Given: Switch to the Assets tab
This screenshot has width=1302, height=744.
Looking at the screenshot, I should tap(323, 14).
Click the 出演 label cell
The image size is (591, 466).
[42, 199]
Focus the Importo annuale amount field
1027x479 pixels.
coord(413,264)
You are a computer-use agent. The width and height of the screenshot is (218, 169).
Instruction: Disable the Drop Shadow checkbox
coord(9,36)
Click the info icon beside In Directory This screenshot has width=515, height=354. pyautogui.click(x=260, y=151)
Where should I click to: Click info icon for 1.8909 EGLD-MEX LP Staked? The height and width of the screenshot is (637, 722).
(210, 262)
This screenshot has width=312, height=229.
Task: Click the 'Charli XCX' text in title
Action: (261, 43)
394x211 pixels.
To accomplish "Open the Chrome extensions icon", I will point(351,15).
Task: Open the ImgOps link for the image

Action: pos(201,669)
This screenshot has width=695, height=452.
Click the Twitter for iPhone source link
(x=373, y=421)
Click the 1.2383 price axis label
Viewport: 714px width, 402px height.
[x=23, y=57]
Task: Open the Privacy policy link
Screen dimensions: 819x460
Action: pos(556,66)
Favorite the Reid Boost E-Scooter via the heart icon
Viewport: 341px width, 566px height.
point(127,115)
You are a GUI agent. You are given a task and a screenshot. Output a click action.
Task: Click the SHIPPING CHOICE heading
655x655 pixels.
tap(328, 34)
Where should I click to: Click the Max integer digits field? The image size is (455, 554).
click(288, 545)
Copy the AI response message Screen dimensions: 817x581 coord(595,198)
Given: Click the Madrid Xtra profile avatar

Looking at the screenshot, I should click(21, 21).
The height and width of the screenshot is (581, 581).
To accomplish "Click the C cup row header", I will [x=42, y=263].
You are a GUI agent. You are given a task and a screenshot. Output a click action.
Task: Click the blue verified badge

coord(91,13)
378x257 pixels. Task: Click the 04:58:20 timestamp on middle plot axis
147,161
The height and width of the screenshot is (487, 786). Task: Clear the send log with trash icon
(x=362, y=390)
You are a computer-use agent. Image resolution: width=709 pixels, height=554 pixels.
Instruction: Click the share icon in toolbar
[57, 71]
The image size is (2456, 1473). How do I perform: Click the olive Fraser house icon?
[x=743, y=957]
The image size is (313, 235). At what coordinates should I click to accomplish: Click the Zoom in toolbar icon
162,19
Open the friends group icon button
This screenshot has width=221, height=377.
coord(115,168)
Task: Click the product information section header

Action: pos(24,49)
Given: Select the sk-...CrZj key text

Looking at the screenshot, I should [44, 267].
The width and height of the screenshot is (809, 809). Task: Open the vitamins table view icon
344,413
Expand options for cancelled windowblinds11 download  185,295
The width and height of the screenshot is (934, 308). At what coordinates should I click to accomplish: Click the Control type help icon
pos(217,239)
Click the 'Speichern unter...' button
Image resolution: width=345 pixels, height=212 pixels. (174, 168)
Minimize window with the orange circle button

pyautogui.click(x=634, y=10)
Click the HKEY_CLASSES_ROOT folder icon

What the task asks » Write out again only the lines from the one with "The height and width of the screenshot is (487, 786)." through the last line of the records above. Keep every word as it stands.

Output for this exercise »
The height and width of the screenshot is (487, 786). Task: Clear the send log with trash icon
(x=362, y=390)
You are a computer-use agent. Image resolution: width=709 pixels, height=554 pixels.
Instruction: Click the share icon in toolbar
[57, 71]
The image size is (2456, 1473). How do I perform: Click the olive Fraser house icon?
[x=743, y=957]
The image size is (313, 235). At what coordinates should I click to accomplish: Click the Zoom in toolbar icon
162,19
Open the friends group icon button
This screenshot has width=221, height=377.
coord(115,168)
Task: Click the product information section header

Action: pos(24,49)
Given: Select the sk-...CrZj key text

Looking at the screenshot, I should [44, 267].
The width and height of the screenshot is (809, 809). Task: Open the vitamins table view icon
344,413
Expand options for cancelled windowblinds11 download  185,295
The width and height of the screenshot is (934, 308). At what coordinates should I click to accomplish: Click the Control type help icon
pos(217,239)
Click the 'Speichern unter...' button
Image resolution: width=345 pixels, height=212 pixels. (174, 168)
Minimize window with the orange circle button

pyautogui.click(x=634, y=10)
Click the HKEY_CLASSES_ROOT folder icon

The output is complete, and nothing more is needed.